En 1999, la revista International Journal Occupational Environment Health, resumía duramente esta tragedia cuando afirmaba textualmente que “El animal de laboratorio paso de la rata y el mono al trabajador humano…”.
Fue así como este hijo de la “revolución verde” y del capital, encontró en las repúblicas bananeras su hábitat ideal para emprender su particular pesadilla de pobreza, enfermedad y desesperación. Países dejados de la mano de Dios. Ilocalizables en el atlas. Inexistentes para ese colectivo etéreo denominado “opinión pública mundial”.
Países que ofrecían grandes extensiones de tierras fértiles, legislaciones incompletas y débiles, ignorancia generalizada, administraciones públicas tolerantes, abundante mano de obra barata y violencia gratuita cuando se requería. Todo en un mismo paquete. Demasiado tentador para el color verde de los billetes.

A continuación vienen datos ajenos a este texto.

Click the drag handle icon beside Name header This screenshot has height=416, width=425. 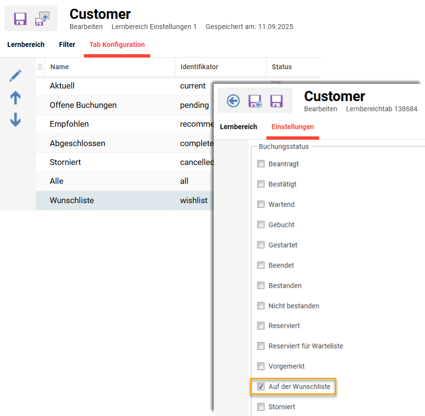click(40, 67)
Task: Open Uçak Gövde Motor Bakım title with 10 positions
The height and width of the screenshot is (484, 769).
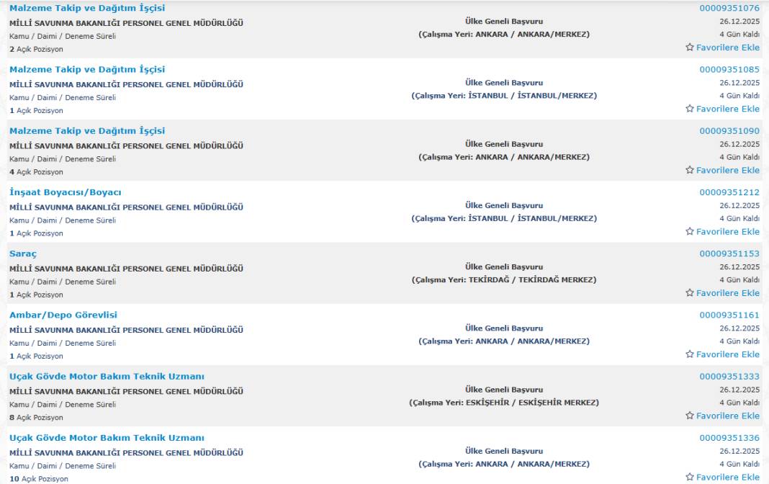Action: (107, 438)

En mis visitas al municipio de El Viejo en la zona occidental de Nicaragua, pude ser testigo de la secuela fúnebre del DBCP. Debo resaltar que la lucha en torno al DBCP es una lucha de clases: en un extremo, la rica y poderosa, que empleó diferentes tácticas para que el químico fuera legalizado y comercializado. La que se enriqueció con su venta y aplicación sin importarle lo más mínimo las consecuencias en las personas; la que maneja el gran negocio de los bananos en el mercado mundial. Ahora, varias décadas después, elude cualquier responsabilidad legal y social.
En el otro extremo, un proletario agrícola pobre que buscaba en las bananeras un mínimo de dignidad humana a través del trabajo remunerado. Que únicamente recibió las migajas del gran pastel, mientras convivía diariamente con la presencia del DBCP y otros inventos de la “revolución verde”. Es el mismo colectivo humano que ahora sufre las enfermedades derivadas del químico, en un clima de desatención gubernamental y corporativa. Que diariamente raciona las fuerzas de un cuerpo desgastado, entre la difícil odisea de vivir y la angustiante búsqueda de justicia.

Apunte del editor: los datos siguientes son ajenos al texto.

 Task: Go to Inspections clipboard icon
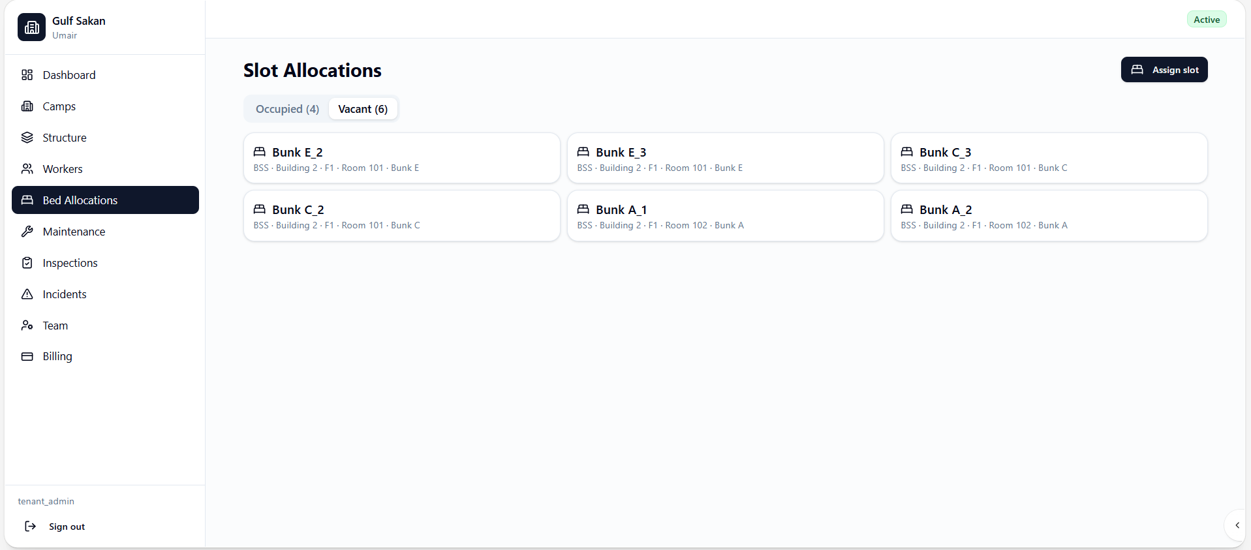27,263
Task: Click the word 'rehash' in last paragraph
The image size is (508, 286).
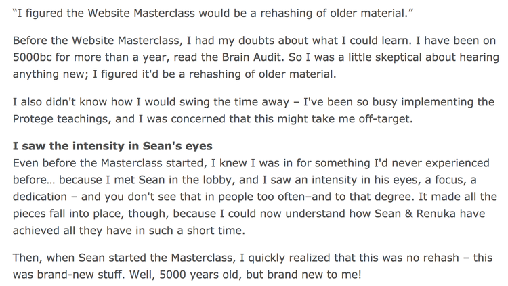Action: 442,258
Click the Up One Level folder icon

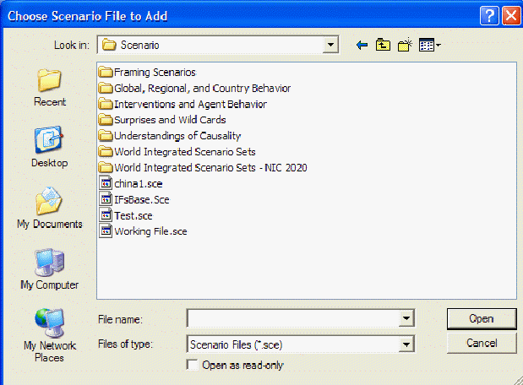[384, 45]
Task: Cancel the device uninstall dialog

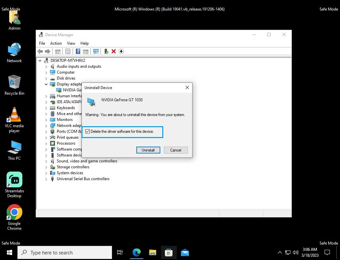Action: point(176,150)
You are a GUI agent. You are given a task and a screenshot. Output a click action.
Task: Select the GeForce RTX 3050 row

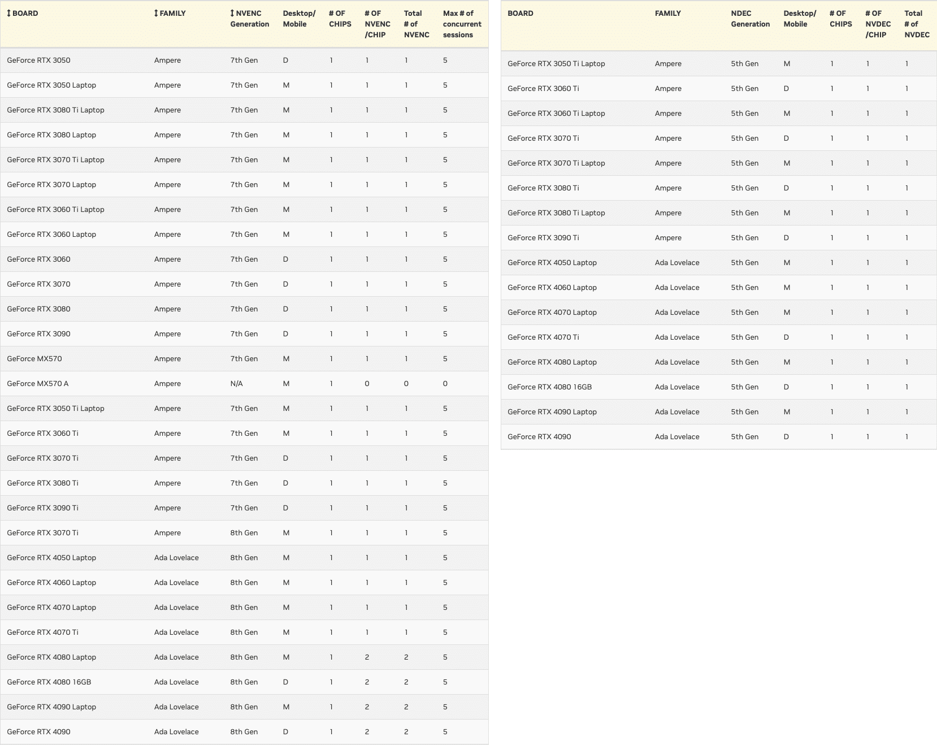coord(244,60)
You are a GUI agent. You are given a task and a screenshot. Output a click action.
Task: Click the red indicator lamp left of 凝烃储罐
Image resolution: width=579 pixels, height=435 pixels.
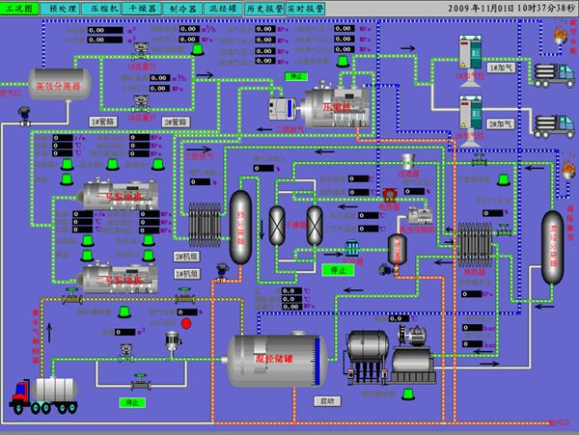[186, 323]
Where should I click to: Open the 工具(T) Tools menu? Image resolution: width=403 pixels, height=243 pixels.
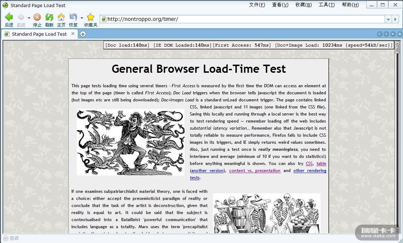coord(326,5)
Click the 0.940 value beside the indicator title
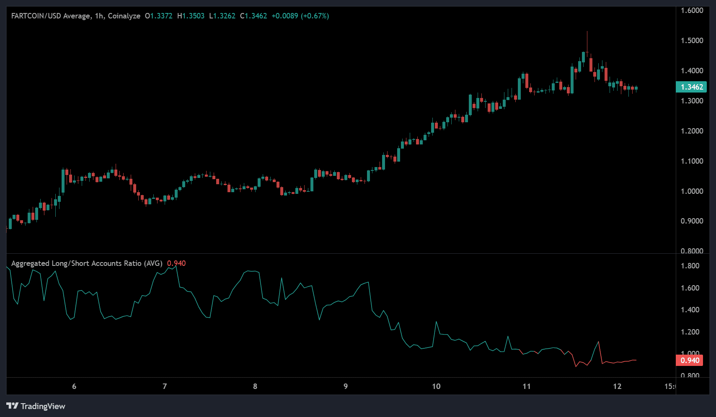This screenshot has width=716, height=417. [x=176, y=263]
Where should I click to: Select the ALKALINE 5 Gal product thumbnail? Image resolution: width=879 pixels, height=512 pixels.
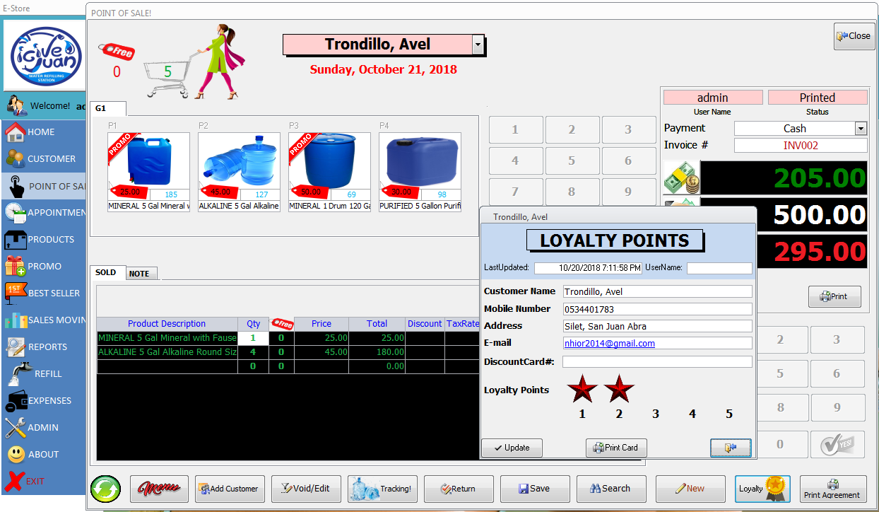tap(238, 165)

Una lucha internacional, cuyo icono ha quedado registrado en las marchas y campamentos de los obreros nicaragüenses que, en los últimos años, se establecieron varias veces en los jardines frente a la Asamblea Nacional , en Managua. Allí montaban sus casas de cartón o colgaban sus hamacas, siempre a la espera de que el poder político hiciera algo por ellos. En dicho lugar confluían la tragedia del pasado, la lucha del presente y la esperanza del futuro.

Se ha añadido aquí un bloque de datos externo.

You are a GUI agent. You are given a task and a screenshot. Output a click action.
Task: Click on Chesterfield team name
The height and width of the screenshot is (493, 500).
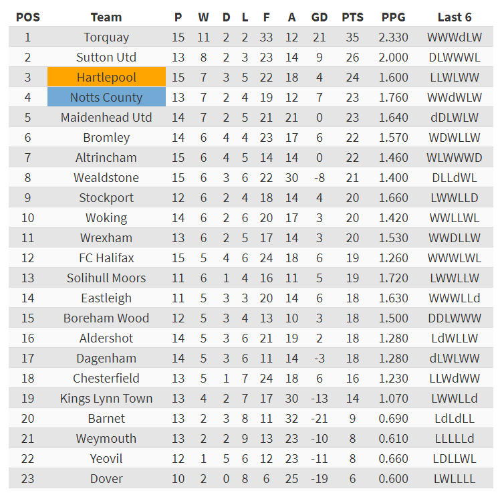tap(106, 379)
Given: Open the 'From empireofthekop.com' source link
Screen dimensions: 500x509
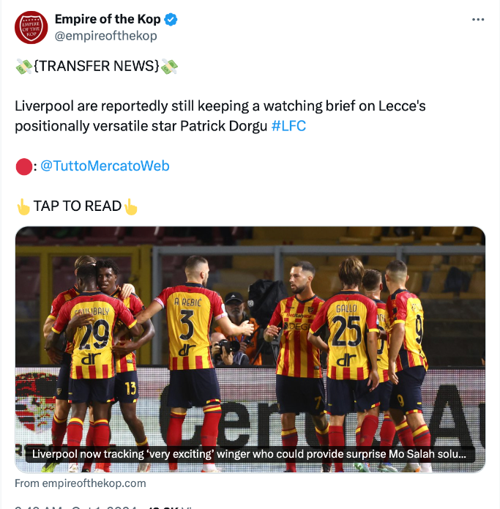Looking at the screenshot, I should [80, 483].
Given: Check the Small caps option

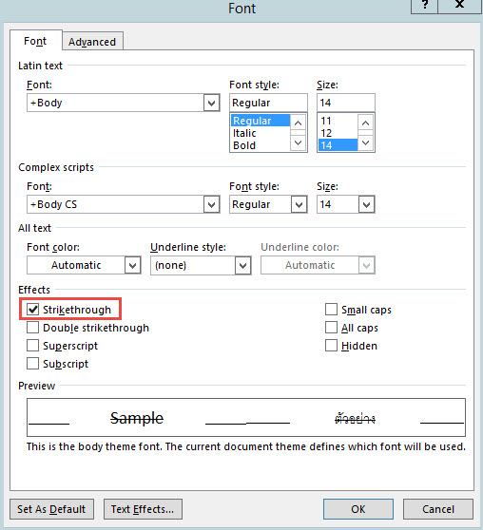Looking at the screenshot, I should click(331, 309).
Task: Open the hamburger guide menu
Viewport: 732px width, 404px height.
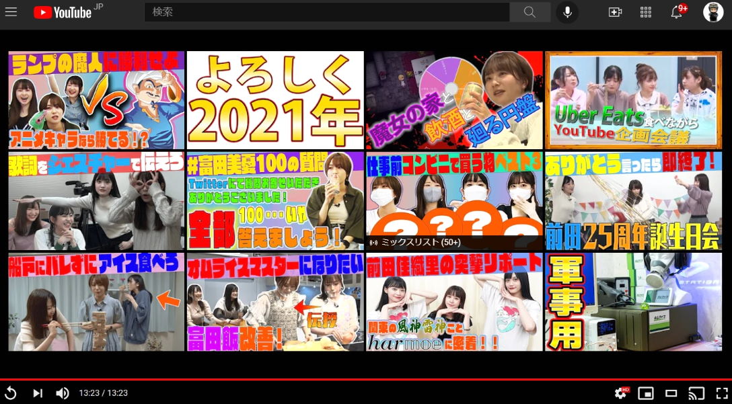Action: coord(11,12)
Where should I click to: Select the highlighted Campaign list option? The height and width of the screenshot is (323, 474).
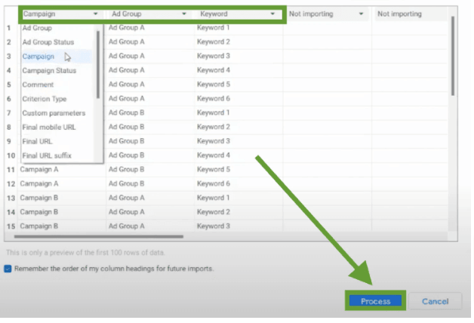[x=38, y=57]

En definitiva, la historia del DBCP no es más que la prueba de la existencia de las “primaveras silenciosas” que ya nos advertía Rachel Carson allá por el año 1962. Con esta obra profética se articulaba y daba sus primeros pasos el movimiento ecologista que hoy forman millones de personas en el mundo. Sin embargo, ya era muy tarde para los protagonistas de esta historia, para las víctimas humanas del DBCP.